In The Trenches

Don’t take it personally

Published on December 7, 2020 Back to blog
Deep breaths.

A few years ago, a very talented employee shared some simple, yet insightful, parting advice with the team as he headed off on his next adventure: “Don’t ever take it personally.”  

At the time, I didn’t think much of it. Being in the advertising business for more than 25 years, it seemed obvious. After listening to “constructive feedback” from clients, colleagues, bosses and, in some cases, the general public, you acquire a fairly thick skin. But more importantly, you eventually recognize that the feedback is almost always intended to help make the work better. It is not a personal slight on the creator/presenter/messenger. It is simply a reaction to the idea, strategy or content that is being communicated, based on a perspective that may be different from your own. It doesn’t mean that it’s always right, but it is always worth considering. 

 So, today, I thought I’d share some thoughts and advice (some may call it constructive criticism) 🙂 to help you develop this thick skin and take feedback for what it most often really is – advice from someone with a different perspective intended to improve your work product.
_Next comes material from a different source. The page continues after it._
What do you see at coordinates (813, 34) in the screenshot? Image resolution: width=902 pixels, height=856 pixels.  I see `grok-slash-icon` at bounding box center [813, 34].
  1. Assume good intentions. This rule comes into play quite a bit in business (and life, in general). It’s a critical starting point. Always assume that any feedback is intended to improve the end result. It is not a personal attack on you.
  2.  Listen. It can certainly be difficult to hear negative/constructive feedback, especially after pouring your heart and soul into your work. But, remember #1 and then be sure not to tune it out. 
  3.  Don’t be distracted by tone/delivery. Some people are better than others at giving constructive feedback. And, poor tone/delivery is usually less-related to the actual work product than it is the associated stress of deadlines, anticipated boss/client reactions or other factors in the mix. It’s certainly not about you.
  4.  Talk about it. Assuming you succeed with the points above, don’t just accept feedback as gospel. It is most often one person’s opinion/perspective. If you don’t agree, have a discussion (note: discussion, not argument) about it. Be sure to clearly articulate why you believe in your approach/feedback (logically and rationally) – and let the other person do the same. 
  5.  Come to clear agreement on next steps. In the midst of constructive feedback, next steps can often be misunderstood. Be sure to clearly outline and agree upon next steps/actions so you are not having the same conversation the next time you meet. (And, if you can’t seem to agree on an approach, I suggest trying multiple options and then reconsider how to proceed.)

As someone who hates to be wrong (just ask my wife), I understand as much as anyone how difficult it can be to hear feedback that implies that to be the case. But, the reality is, no one is saying “you’re wrong.” They are simply saying, “I believe there may be a better way, and I’d like you to consider it” (although tone/delivery may not cause it to seem that way). Of course, depending on who is providing the feedback, you may eventually be forced to actually do it. But, be sure to understand why and, ultimately, recognize that it is is not about you. It’s simply about creating better work together. And, who can argue with that intention?